---------- ROWS

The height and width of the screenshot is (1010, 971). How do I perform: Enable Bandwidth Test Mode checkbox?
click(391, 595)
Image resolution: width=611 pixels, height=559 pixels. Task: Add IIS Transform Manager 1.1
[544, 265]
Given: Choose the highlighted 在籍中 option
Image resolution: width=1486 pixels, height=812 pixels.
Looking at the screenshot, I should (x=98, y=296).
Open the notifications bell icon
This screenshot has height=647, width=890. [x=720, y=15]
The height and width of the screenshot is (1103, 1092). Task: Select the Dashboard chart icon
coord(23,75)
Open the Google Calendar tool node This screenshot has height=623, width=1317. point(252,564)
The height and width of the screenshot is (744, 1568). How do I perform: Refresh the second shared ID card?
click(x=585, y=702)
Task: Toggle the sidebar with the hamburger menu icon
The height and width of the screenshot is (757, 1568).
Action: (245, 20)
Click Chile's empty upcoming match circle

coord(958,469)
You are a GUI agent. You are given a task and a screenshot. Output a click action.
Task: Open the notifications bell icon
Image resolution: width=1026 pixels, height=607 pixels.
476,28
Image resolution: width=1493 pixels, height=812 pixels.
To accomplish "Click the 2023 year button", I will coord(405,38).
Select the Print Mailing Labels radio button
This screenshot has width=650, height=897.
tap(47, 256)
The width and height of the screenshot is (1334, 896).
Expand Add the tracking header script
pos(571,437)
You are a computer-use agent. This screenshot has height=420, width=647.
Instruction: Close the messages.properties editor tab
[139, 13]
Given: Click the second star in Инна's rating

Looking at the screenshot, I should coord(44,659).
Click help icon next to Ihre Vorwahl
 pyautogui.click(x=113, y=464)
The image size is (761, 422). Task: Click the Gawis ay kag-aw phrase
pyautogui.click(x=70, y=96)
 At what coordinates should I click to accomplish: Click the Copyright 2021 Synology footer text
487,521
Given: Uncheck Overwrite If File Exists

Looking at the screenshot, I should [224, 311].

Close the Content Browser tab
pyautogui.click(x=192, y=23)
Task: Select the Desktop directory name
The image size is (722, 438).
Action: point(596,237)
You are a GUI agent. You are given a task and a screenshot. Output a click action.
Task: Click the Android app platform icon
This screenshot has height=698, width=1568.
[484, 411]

--------------------

■ REQUIREMENTS:
Copy out every line of the records above without changing anything.

■ RESULT FOR THIS EXERCISE:
The height and width of the screenshot is (1010, 971). How do I perform: Enable Bandwidth Test Mode checkbox?
click(391, 595)
Image resolution: width=611 pixels, height=559 pixels. Task: Add IIS Transform Manager 1.1
[544, 265]
Given: Choose the highlighted 在籍中 option
Image resolution: width=1486 pixels, height=812 pixels.
Looking at the screenshot, I should (x=98, y=296).
Open the notifications bell icon
This screenshot has height=647, width=890. [x=720, y=15]
The height and width of the screenshot is (1103, 1092). Task: Select the Dashboard chart icon
coord(23,75)
Open the Google Calendar tool node This screenshot has height=623, width=1317. point(252,564)
The height and width of the screenshot is (744, 1568). How do I perform: Refresh the second shared ID card?
click(x=585, y=702)
Task: Toggle the sidebar with the hamburger menu icon
The height and width of the screenshot is (757, 1568).
Action: (245, 20)
Click Chile's empty upcoming match circle

coord(958,469)
You are a GUI agent. You are given a task and a screenshot. Output a click action.
Task: Open the notifications bell icon
Image resolution: width=1026 pixels, height=607 pixels.
476,28
Image resolution: width=1493 pixels, height=812 pixels.
To accomplish "Click the 2023 year button", I will coord(405,38).
Select the Print Mailing Labels radio button
This screenshot has width=650, height=897.
tap(47, 256)
The width and height of the screenshot is (1334, 896).
Expand Add the tracking header script
pos(571,437)
You are a computer-use agent. This screenshot has height=420, width=647.
Instruction: Close the messages.properties editor tab
[139, 13]
Given: Click the second star in Инна's rating

Looking at the screenshot, I should coord(44,659).
Click help icon next to Ihre Vorwahl
 pyautogui.click(x=113, y=464)
The image size is (761, 422). Task: Click the Gawis ay kag-aw phrase
pyautogui.click(x=70, y=96)
 At what coordinates should I click to accomplish: Click the Copyright 2021 Synology footer text
487,521
Given: Uncheck Overwrite If File Exists

Looking at the screenshot, I should [224, 311].

Close the Content Browser tab
pyautogui.click(x=192, y=23)
Task: Select the Desktop directory name
The image size is (722, 438).
Action: point(596,237)
You are a GUI agent. You are given a task and a screenshot. Output a click action.
Task: Click the Android app platform icon
This screenshot has height=698, width=1568.
[484, 411]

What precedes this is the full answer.